■ **Exercise**
In your copy of the data, omit the pictures and keep all else exactly as given.

■ **Collected data entries**
○ ○ ○
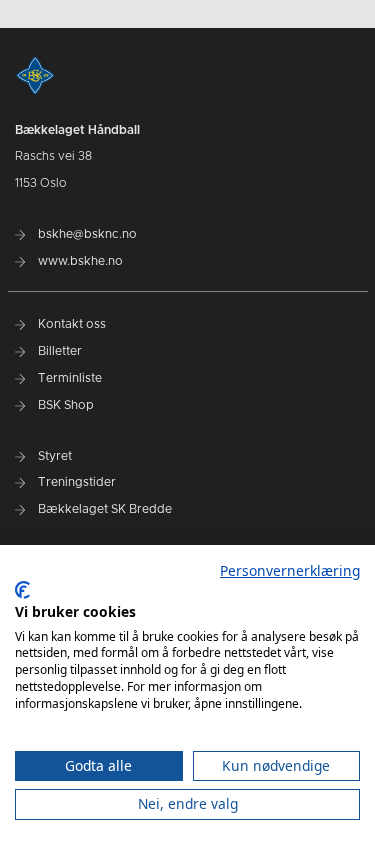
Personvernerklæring (290, 570)
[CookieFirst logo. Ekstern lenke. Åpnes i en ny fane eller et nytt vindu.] (22, 590)
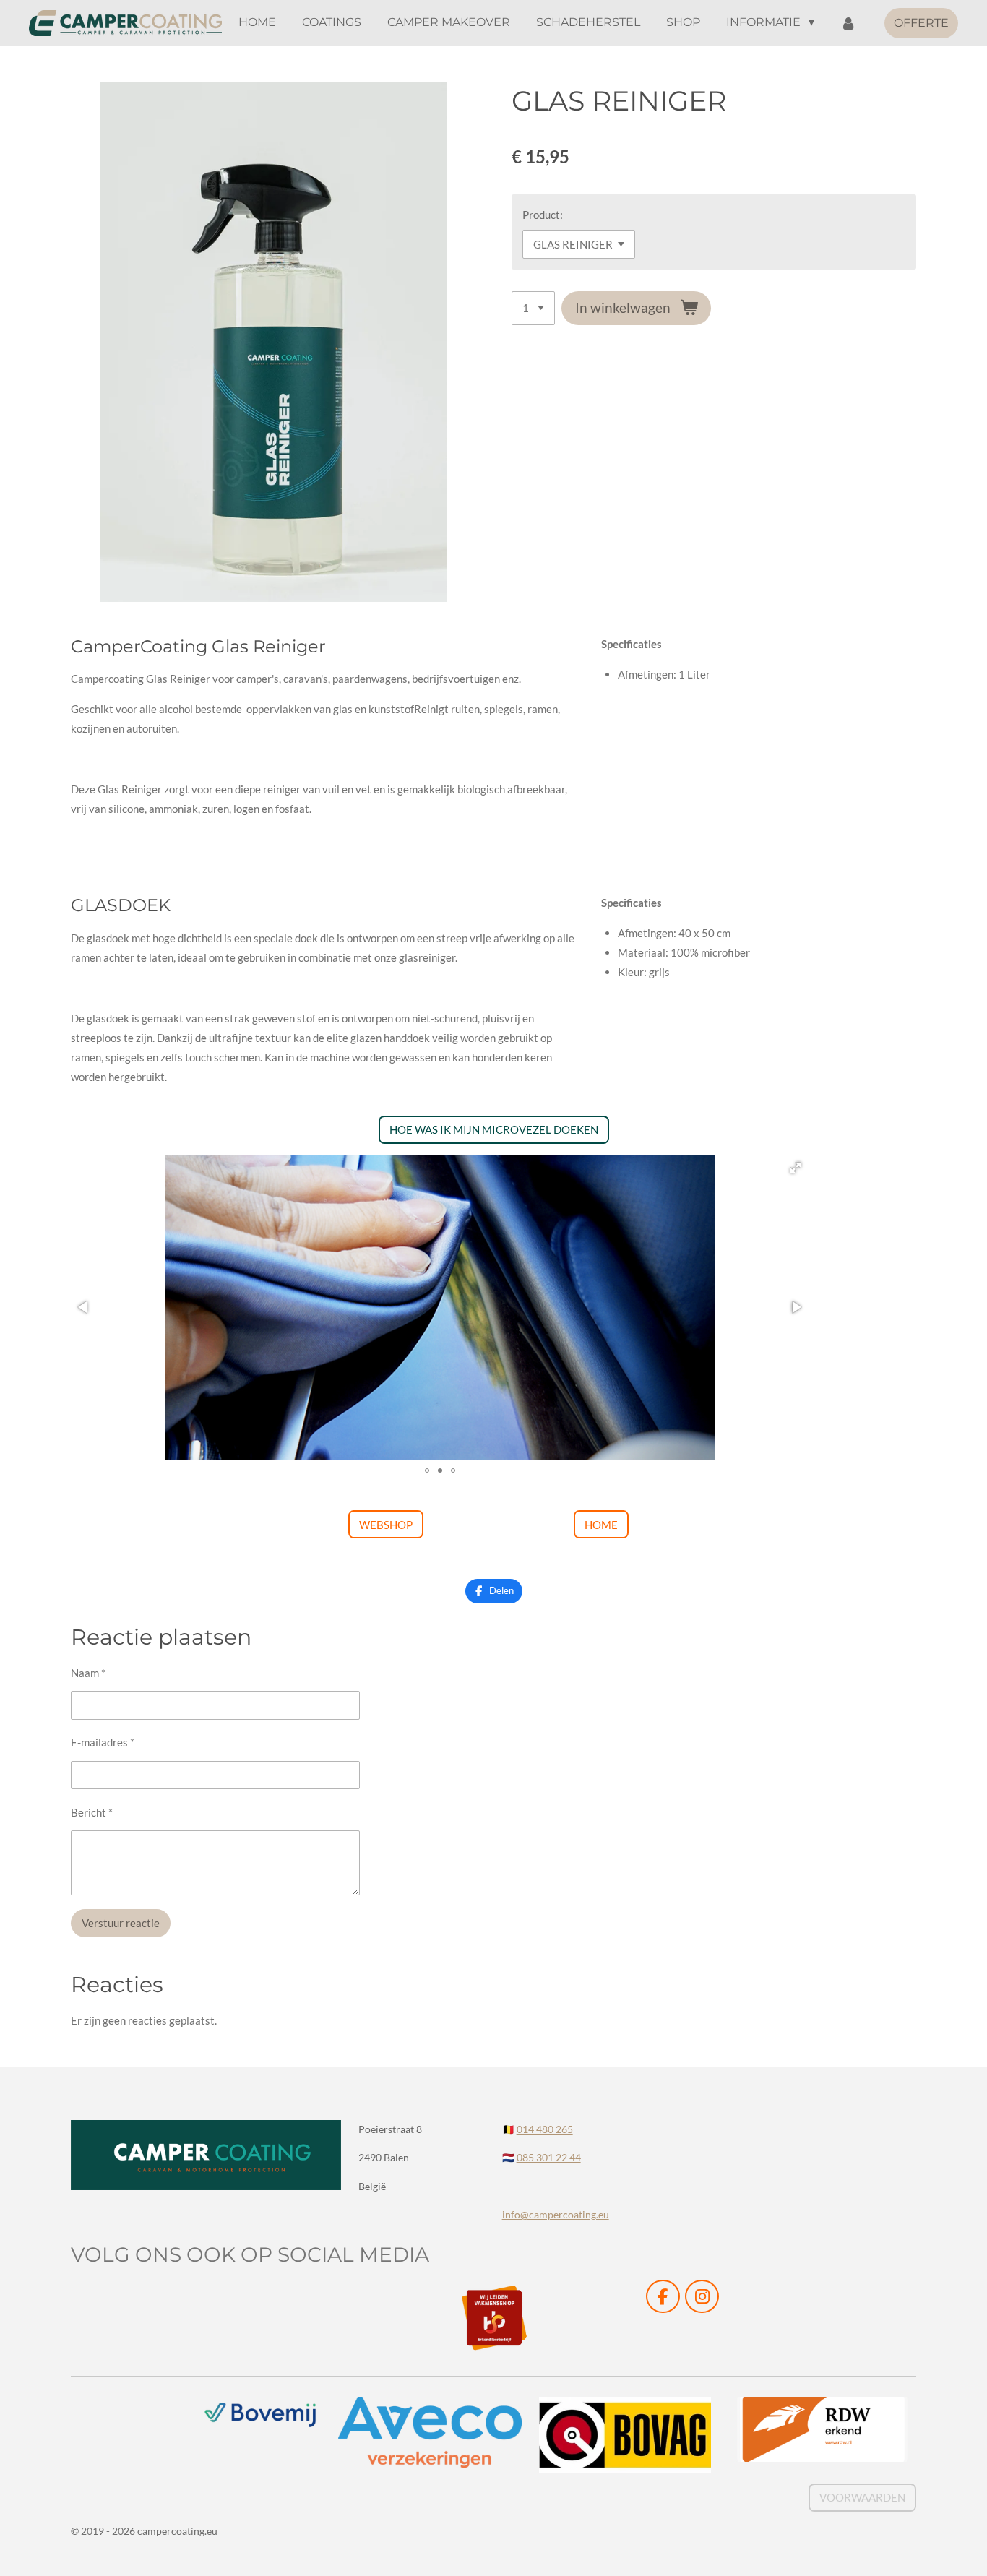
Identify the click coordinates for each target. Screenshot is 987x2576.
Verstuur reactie (121, 1922)
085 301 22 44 (549, 2157)
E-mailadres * (102, 1742)
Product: (542, 214)
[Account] (848, 22)
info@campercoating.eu (555, 2214)
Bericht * (92, 1812)
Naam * (88, 1672)
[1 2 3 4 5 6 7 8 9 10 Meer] (533, 308)
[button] (795, 1167)
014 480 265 (545, 2129)
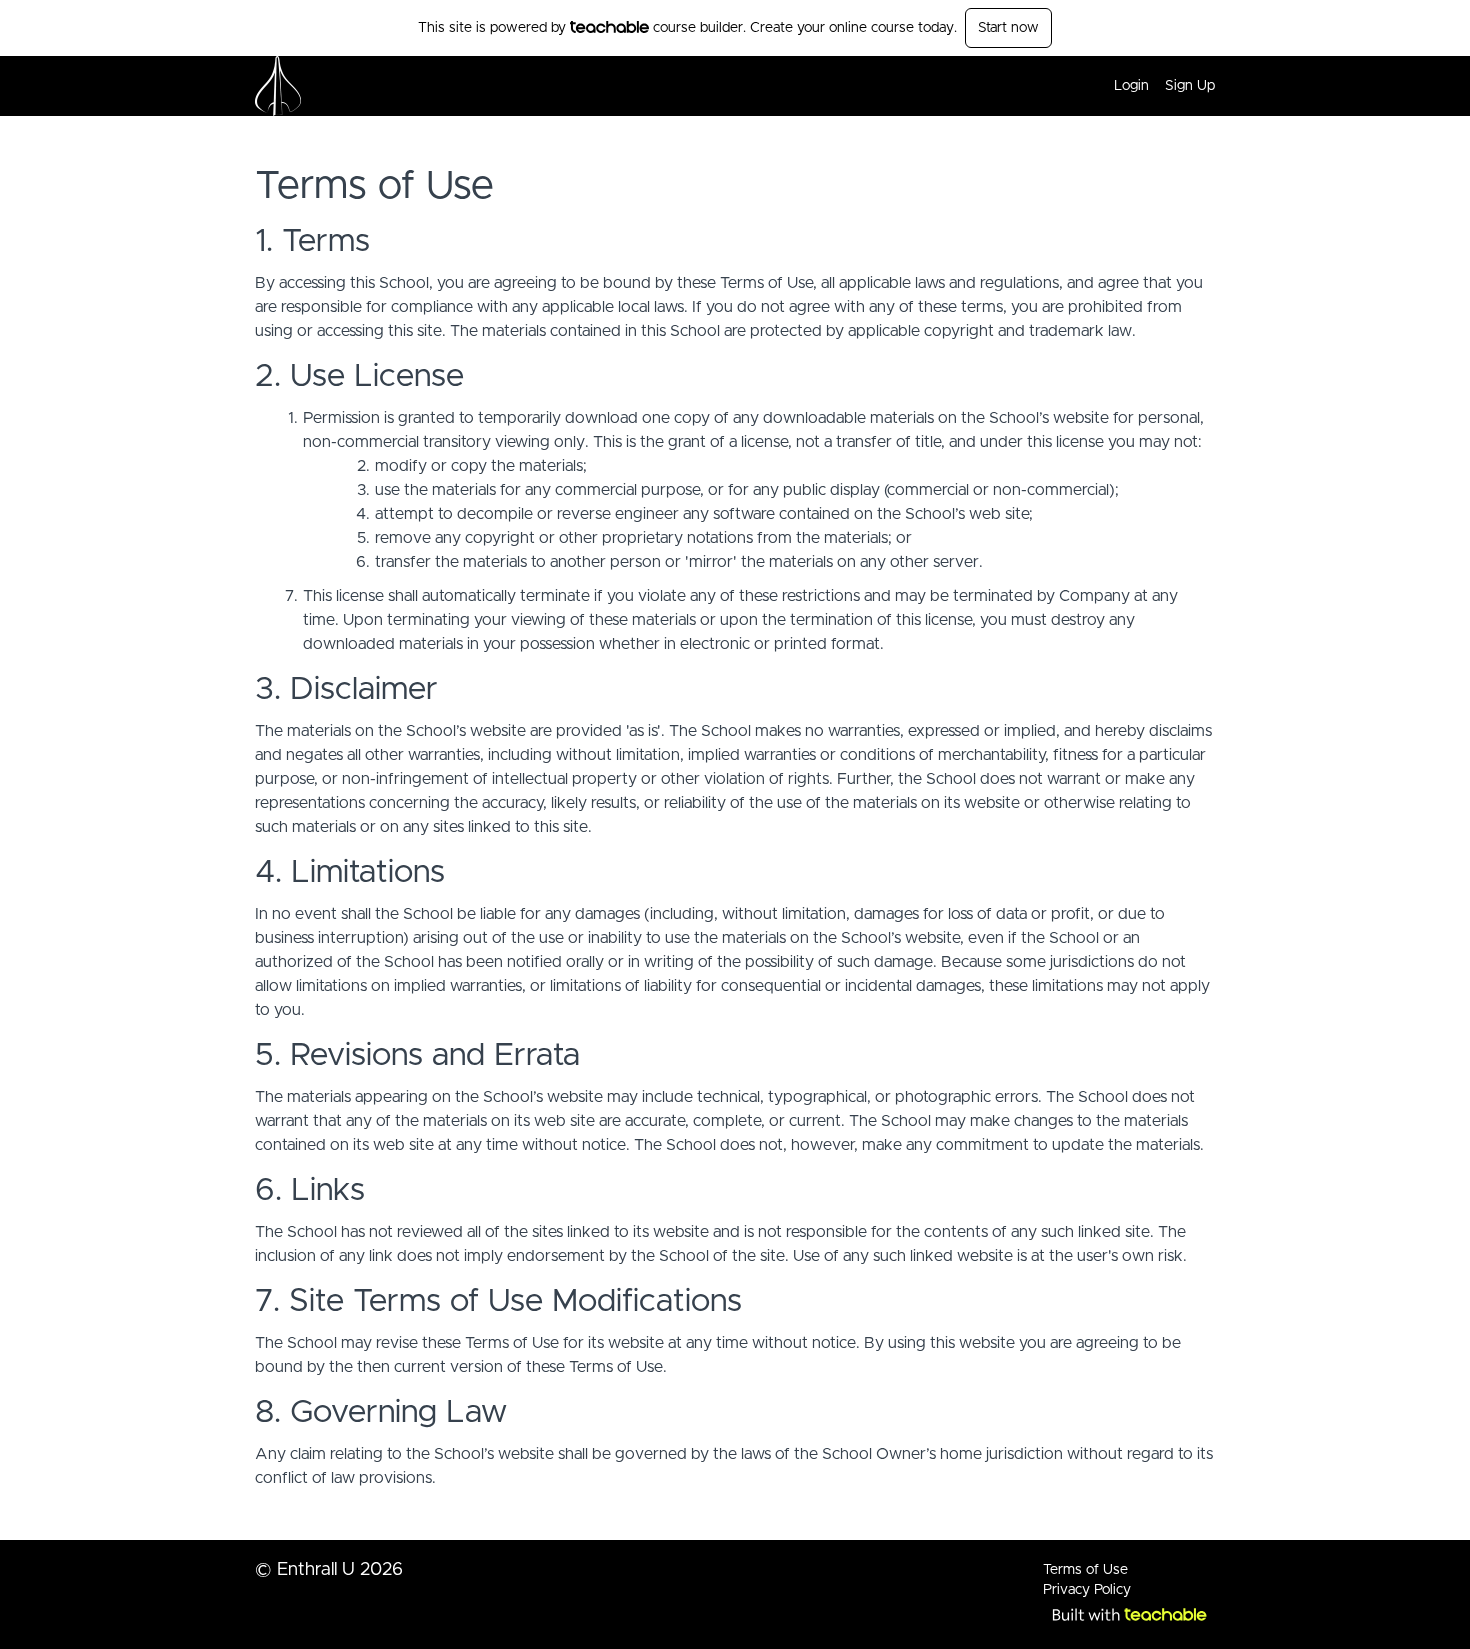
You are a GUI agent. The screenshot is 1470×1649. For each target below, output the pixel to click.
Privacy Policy (1087, 1590)
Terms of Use (1085, 1570)
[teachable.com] (609, 27)
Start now (1008, 28)
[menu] (1156, 86)
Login (1131, 86)
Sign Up (1190, 86)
○ ○ ○
■ **Written solution**
Personvernerklæring (290, 570)
[CookieFirst logo. Ekstern lenke. Åpnes i en ny fane eller et nytt vindu.] (22, 590)
Identify the click coordinates for each target. Screenshot is 987x2576.
Verstuur reactie (121, 1922)
085 301 22 44 (549, 2157)
E-mailadres * (102, 1742)
Product: (542, 214)
[Account] (848, 22)
info@campercoating.eu (555, 2214)
Bericht * (92, 1812)
Naam * (88, 1672)
[1 2 3 4 5 6 7 8 9 10 Meer] (533, 308)
[button] (795, 1167)
014 480 265 (545, 2129)
You are a GUI agent. The screenshot is 1470×1649. For each target below, output the pixel to click.
Privacy Policy (1087, 1590)
Terms of Use (1085, 1570)
[teachable.com] (609, 27)
Start now (1008, 28)
[menu] (1156, 86)
Login (1131, 86)
Sign Up (1190, 86)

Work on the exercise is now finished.